• WHAT TO WORK ON: One part of the entries below is wanted: the lines from the one containing "Delete the 30-34岁 女 audience with trash icon" through the one containing "The image size is (766, 698).". Write those out exactly and nothing else.

• SOURCE DATA:
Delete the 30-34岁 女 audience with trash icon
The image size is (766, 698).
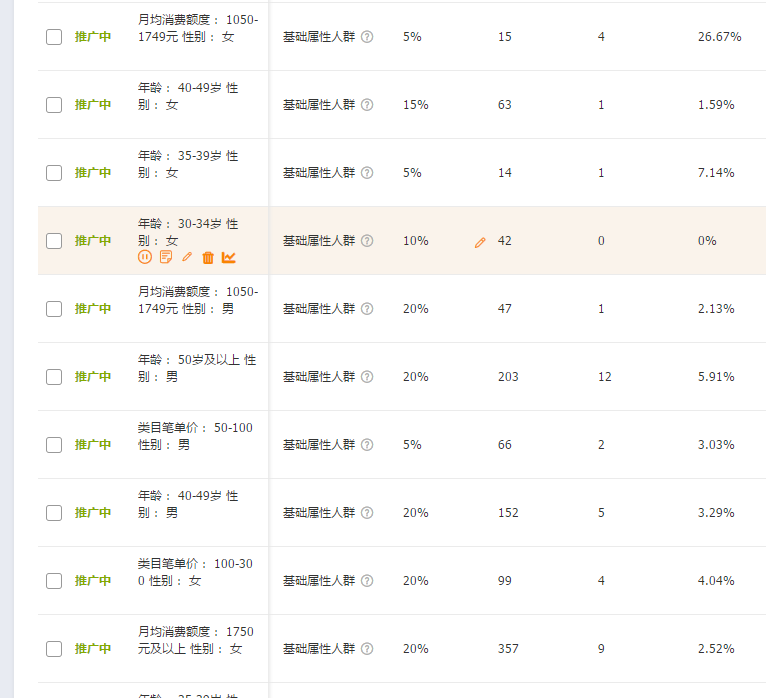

* * *

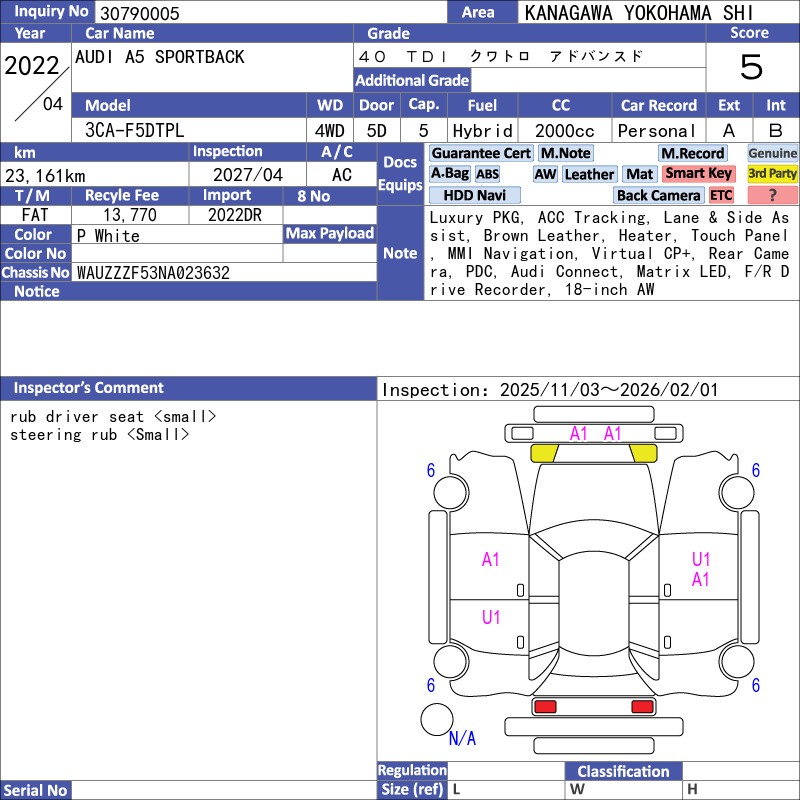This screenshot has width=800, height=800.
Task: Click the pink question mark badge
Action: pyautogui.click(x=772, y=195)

• YOUR RESPONSE:
Delete the 30-34岁 女 audience with trash icon
The image size is (766, 698).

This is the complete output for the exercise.